|Title||Effect of Monomer Sequence and Degree of Acetylation on the Self-Assembly and Porosity of Chitosan Networks in Solution|
|Publication Type||Journal Article|
|Year of Publication||2016|
|Authors||Benner, SW, Hall, CK|
Chitosan is a versatile biopolymer that can self-assemble in solution to form hydrogels and nanoparticles. It consists of two types of monomers: glucosamine (GlcN) and N-acetylglucosamine (GlcNAc). Chitosan self-assembly is controlled by a balance of interactions between these two types of monomers: GlcN which gets protonated in solution leading to electrostatic repulsion and GlcNAc which contains an acetyl group, leading to hydrophobic and hydrogen bonding interactions. We present the results of discontinuous molecular dynamics (DMD) simulations aimed at understanding how the degree of acetylation (DA) and monomer sequence affect network formation in solution.
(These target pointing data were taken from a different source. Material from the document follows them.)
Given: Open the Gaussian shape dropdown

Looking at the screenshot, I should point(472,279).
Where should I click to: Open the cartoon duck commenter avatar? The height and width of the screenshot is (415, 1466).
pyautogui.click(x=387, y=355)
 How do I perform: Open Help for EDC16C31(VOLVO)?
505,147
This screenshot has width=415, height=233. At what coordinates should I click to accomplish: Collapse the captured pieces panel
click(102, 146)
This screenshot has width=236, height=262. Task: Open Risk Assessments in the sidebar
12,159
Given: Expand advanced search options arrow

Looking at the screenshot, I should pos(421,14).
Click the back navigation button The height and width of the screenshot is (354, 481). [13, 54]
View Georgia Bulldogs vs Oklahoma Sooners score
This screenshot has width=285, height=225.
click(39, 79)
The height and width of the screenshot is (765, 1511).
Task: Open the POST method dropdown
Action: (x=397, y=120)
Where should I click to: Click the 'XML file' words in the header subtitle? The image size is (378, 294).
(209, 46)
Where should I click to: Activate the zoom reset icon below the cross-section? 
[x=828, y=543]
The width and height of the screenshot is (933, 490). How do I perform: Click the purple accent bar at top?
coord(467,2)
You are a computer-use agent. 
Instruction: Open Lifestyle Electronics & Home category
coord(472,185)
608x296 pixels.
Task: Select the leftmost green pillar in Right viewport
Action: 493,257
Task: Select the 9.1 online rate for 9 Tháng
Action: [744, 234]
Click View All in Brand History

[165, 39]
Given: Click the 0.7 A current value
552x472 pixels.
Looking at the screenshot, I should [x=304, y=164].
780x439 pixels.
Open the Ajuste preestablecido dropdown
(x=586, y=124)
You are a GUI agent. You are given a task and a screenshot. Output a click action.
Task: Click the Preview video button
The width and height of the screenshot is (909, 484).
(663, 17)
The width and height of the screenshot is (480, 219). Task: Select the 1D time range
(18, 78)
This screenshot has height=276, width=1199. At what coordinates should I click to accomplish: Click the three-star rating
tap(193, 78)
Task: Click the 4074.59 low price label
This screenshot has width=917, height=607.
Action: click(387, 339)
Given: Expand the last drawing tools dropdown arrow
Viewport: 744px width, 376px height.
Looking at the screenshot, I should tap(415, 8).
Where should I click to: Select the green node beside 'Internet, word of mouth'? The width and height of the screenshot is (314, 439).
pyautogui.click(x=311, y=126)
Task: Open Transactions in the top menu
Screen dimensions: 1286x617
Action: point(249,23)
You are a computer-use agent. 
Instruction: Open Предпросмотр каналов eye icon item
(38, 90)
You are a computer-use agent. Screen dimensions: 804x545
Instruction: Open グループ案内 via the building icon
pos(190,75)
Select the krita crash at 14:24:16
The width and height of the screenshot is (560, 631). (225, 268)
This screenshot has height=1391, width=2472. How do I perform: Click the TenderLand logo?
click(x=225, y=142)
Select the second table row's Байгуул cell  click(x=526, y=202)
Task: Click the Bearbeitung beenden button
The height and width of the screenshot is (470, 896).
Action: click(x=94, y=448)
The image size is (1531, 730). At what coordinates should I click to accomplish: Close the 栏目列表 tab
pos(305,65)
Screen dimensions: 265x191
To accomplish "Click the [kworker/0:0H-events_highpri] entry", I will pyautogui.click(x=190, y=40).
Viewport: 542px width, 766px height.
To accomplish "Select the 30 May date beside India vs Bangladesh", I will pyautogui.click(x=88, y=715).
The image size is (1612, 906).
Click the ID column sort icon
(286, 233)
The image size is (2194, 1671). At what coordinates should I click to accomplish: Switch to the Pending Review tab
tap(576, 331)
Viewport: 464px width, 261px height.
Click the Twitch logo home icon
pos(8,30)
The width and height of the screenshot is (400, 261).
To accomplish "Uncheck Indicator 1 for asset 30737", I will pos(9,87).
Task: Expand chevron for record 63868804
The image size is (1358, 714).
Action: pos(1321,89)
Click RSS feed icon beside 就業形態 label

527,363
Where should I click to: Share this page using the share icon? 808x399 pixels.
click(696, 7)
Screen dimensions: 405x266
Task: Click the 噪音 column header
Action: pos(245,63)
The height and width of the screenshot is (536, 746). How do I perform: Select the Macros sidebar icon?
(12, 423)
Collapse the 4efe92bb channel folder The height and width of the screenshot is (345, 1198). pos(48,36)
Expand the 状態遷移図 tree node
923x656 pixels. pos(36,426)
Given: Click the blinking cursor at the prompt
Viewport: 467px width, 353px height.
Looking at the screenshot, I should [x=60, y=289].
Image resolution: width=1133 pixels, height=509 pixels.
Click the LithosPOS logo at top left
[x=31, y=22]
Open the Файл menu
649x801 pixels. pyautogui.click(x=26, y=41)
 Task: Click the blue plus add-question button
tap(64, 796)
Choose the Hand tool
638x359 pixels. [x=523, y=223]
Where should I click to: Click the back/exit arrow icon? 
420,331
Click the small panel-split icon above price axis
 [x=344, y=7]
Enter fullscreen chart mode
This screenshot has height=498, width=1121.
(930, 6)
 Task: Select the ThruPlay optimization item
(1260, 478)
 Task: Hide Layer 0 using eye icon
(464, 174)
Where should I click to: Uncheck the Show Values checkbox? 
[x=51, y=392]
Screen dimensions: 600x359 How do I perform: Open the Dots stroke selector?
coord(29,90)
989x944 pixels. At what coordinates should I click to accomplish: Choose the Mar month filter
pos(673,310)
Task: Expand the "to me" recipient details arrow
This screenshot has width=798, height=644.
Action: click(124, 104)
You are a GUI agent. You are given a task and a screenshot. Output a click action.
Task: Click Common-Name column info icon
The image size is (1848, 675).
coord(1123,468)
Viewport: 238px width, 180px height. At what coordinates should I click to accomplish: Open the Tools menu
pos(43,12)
Chitosans with DAs ranging from 10% to 50% and three different monomer sequences—random, evenly spaced, and blocky—are studied. We show that chitosans with blocky sequences of GlcNAc monomers form percolated networks earlier in time than random and evenly spaced sequences for all DAs tested. Analysis of the pore size distributions of the resulting chitosan networks shows that blocky sequences of GlcNAc monomers lead to larger pores than random and evenly spaced sequences for DAs less than or equal to 30%. The monomer sequence has little impact on pore size distribution when the DA is 40% or higher. Finally, we show that at low DA, chitosan networks allow free diffusion of small molecules through the network but slow the diffusion of large molecules. At high DA, chitosan networks allow free diffusion of both large and small molecules. We conclude that controlling the monomer sequence of chitosan could be effective at controlling the structure of the resulting network.